- Born: 1 April 1973 (age 53) Ujung Pandang (now Makassar), South Sulawesi, Indonesia
- Education: Satya Wacana Christian University
- Known for: pro-Israel activism

= Monique Rijkers =

Indonesian and pro-Israel activist

Monique Rijkers (born 1 April 1973) is a Christian Indonesian and pro-Israel activist. She was born in Ujung Pandang and is the founder of the non-profit organization Hadassah of Indonesia, a foundation that educates about diversity, especially regarding Jews and Israel. Her surname is Rondonuwu-Mandagie, and she lives in Jakarta. She is known to have met Israeli Prime Minister Benjamin Netanyahu in October 2017 at the Christian Media Summit. Currently, She is one of the administrators of the YouTube channel FaktaIsrael.
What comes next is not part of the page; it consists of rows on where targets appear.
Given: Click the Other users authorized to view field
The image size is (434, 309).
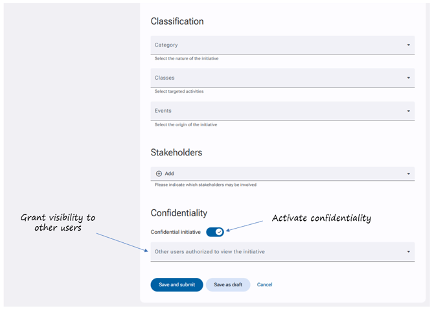Looking at the screenshot, I should 282,252.
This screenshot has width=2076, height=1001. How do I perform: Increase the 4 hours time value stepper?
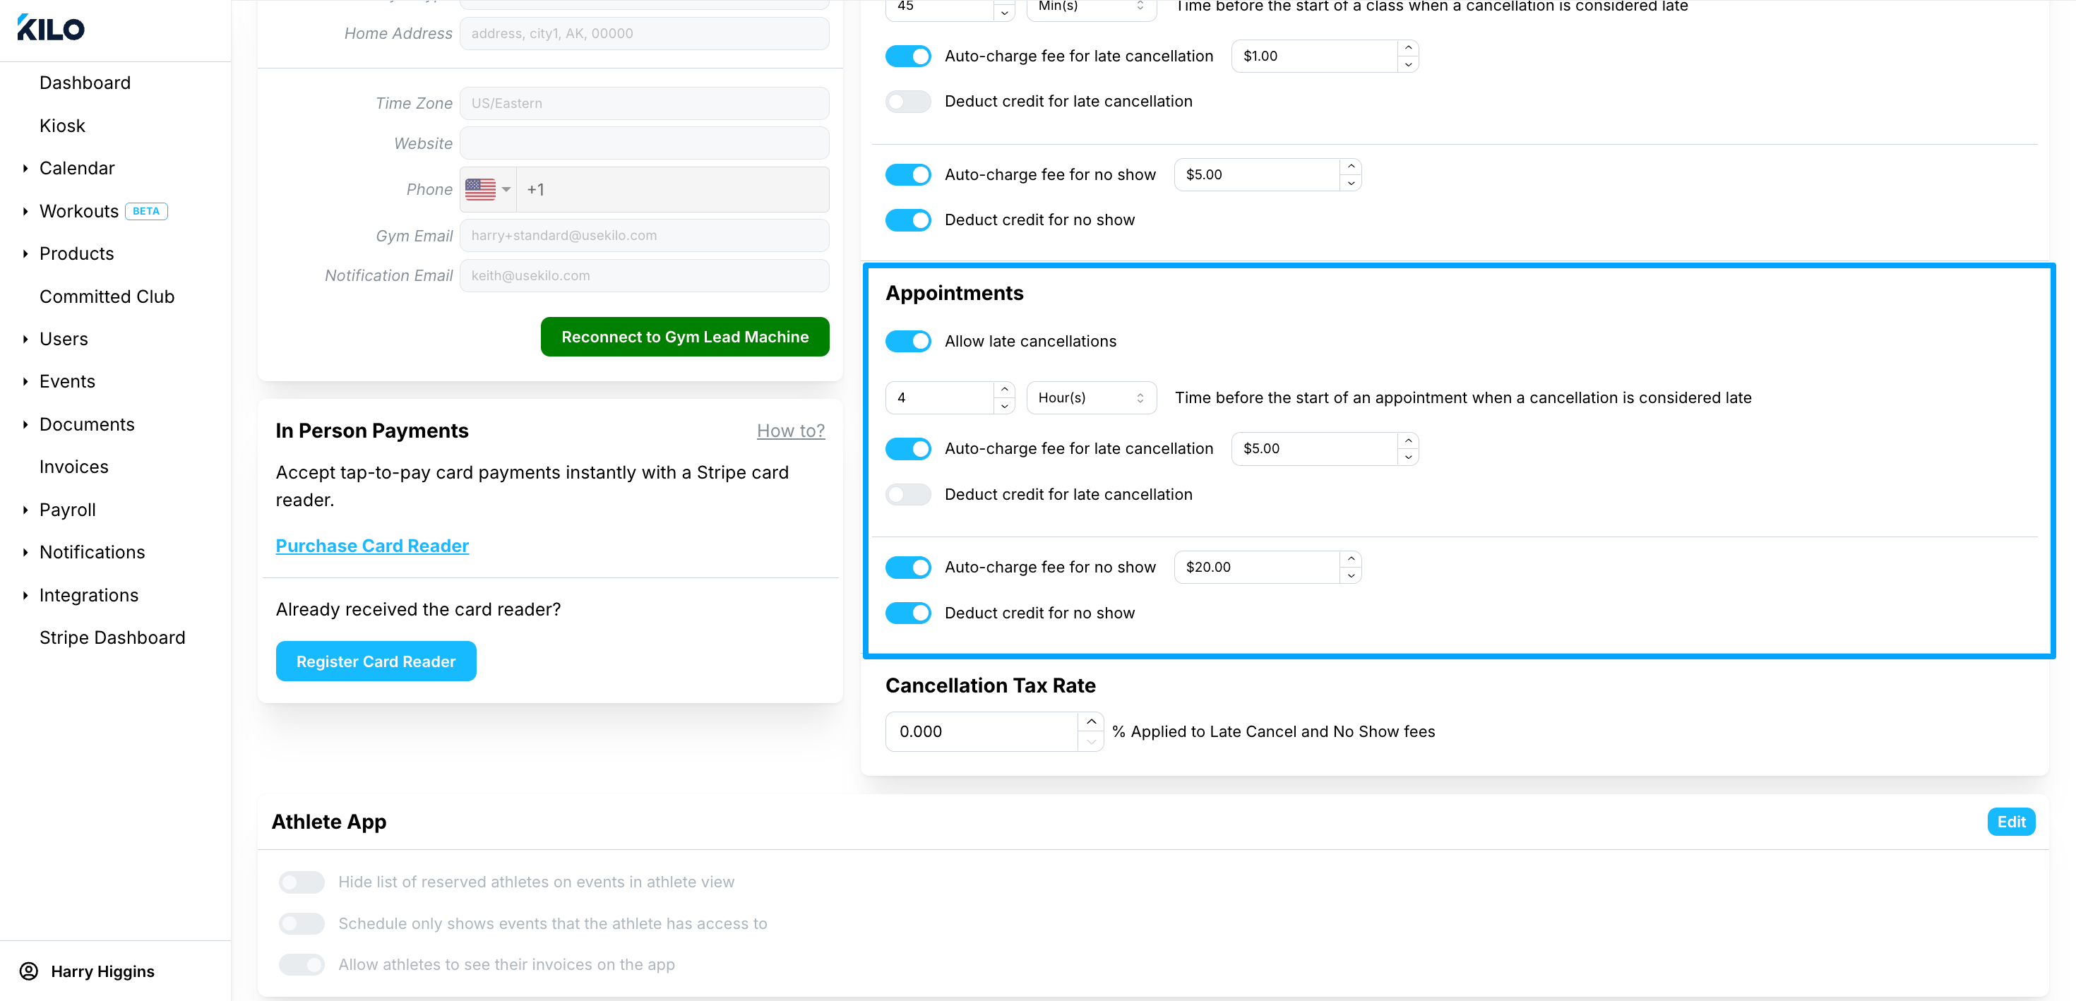[1004, 390]
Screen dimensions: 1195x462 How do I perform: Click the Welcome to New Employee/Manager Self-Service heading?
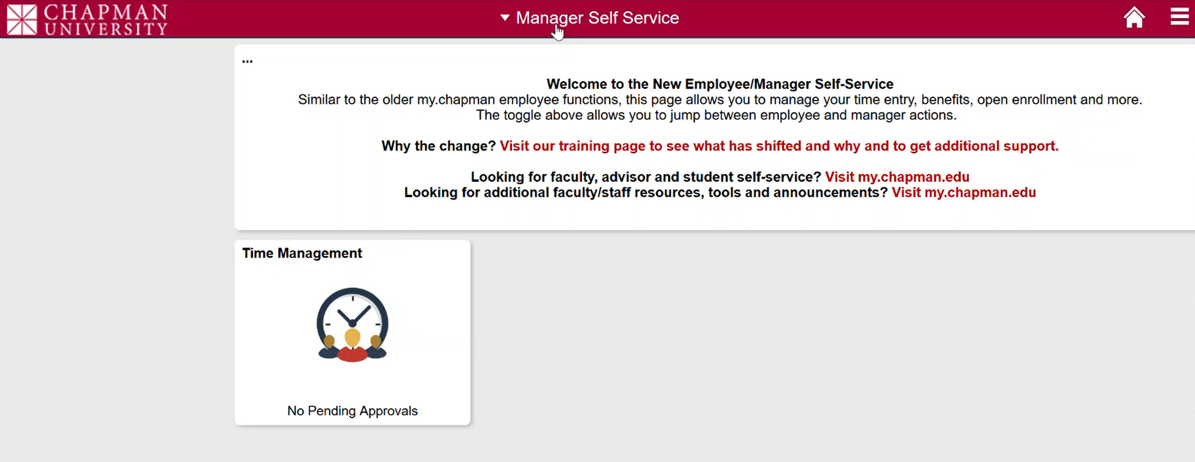pyautogui.click(x=720, y=84)
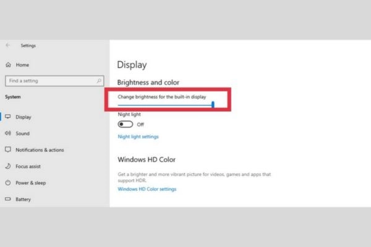This screenshot has height=247, width=371.
Task: Click the Sound speaker icon
Action: 8,133
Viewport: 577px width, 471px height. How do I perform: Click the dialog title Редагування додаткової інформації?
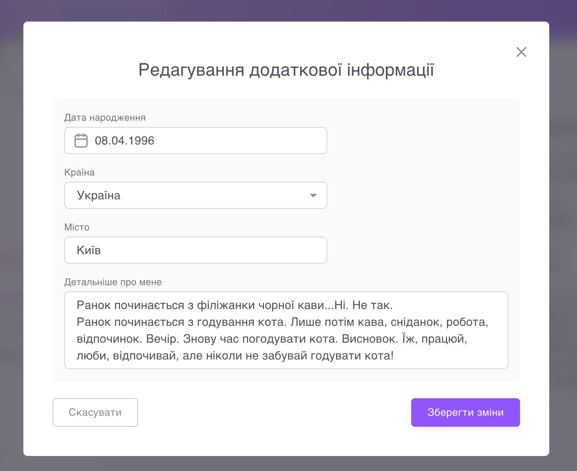[x=286, y=69]
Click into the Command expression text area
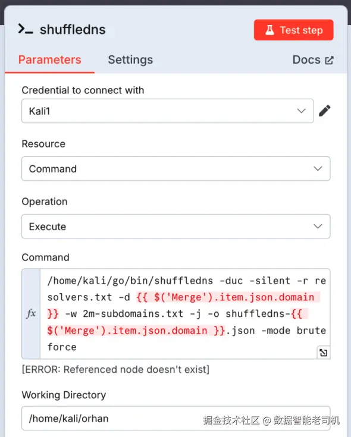Image resolution: width=351 pixels, height=437 pixels. pos(185,314)
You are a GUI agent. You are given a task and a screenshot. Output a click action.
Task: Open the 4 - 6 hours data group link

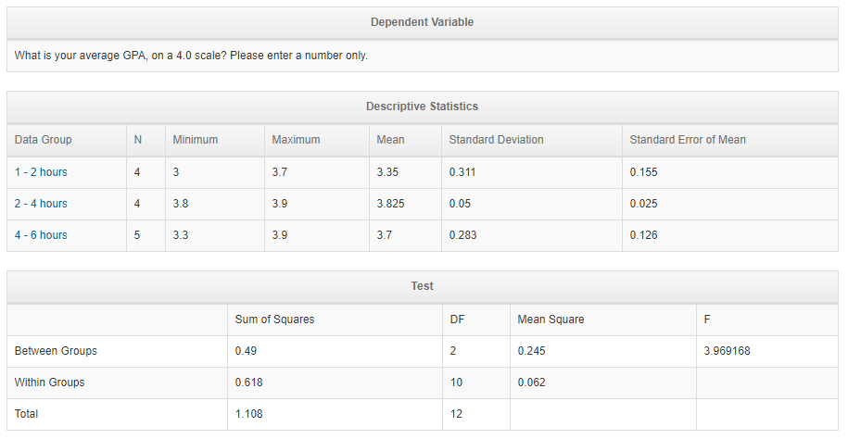click(x=41, y=235)
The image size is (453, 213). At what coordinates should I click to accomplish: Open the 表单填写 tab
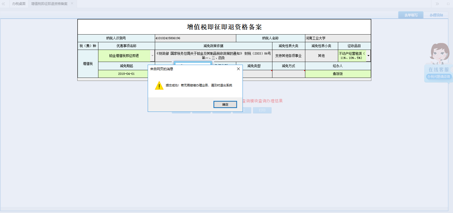click(411, 15)
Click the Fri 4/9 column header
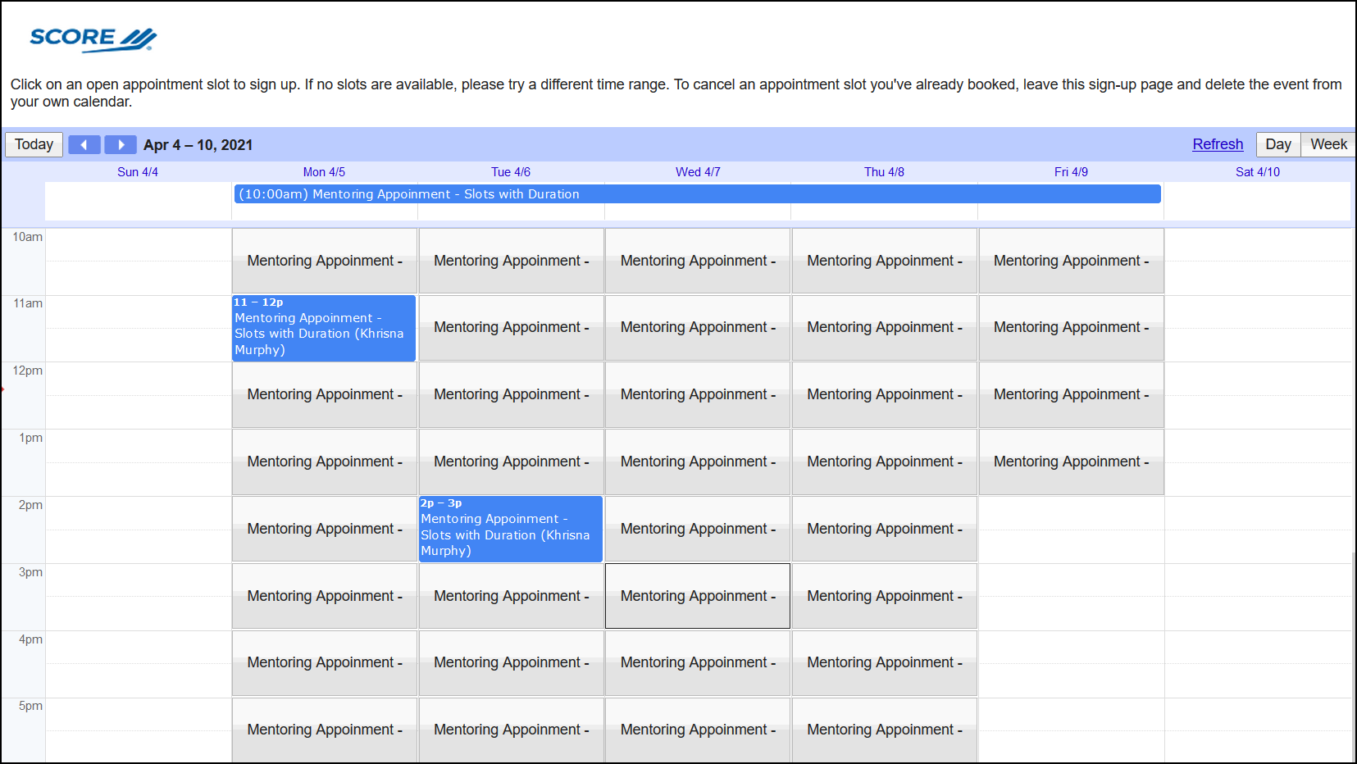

== Education and career ==
She studied industrial microbiology at Satya Wacana Christian University, Salatiga. She then became active in journalistic activities. She has been working as a journalist for 14 years and has received 10 journalism awards. She has visited 36 countries, including the Silk Road Expedition, the Jewish Tour in Poland and Prague, and 3 times to Israel. In 2016, she founded the Tolerance Film Festival.

== Views ==
=== Israel-Palestine conflict ===
During the 2021 Palestine-Israel crisis, she proposed on her personal Facebook account the relocation of Gaza residents to Indonesia and settling them in a place to be named Gaza, where it will become the 35th province of Indonesia. She added that many Indonesians loved and donated to Gaza. She also suggested Gaza to be ruled by Egypt while leaving the West Bank to Fatah since it did not launch missiles to Israel.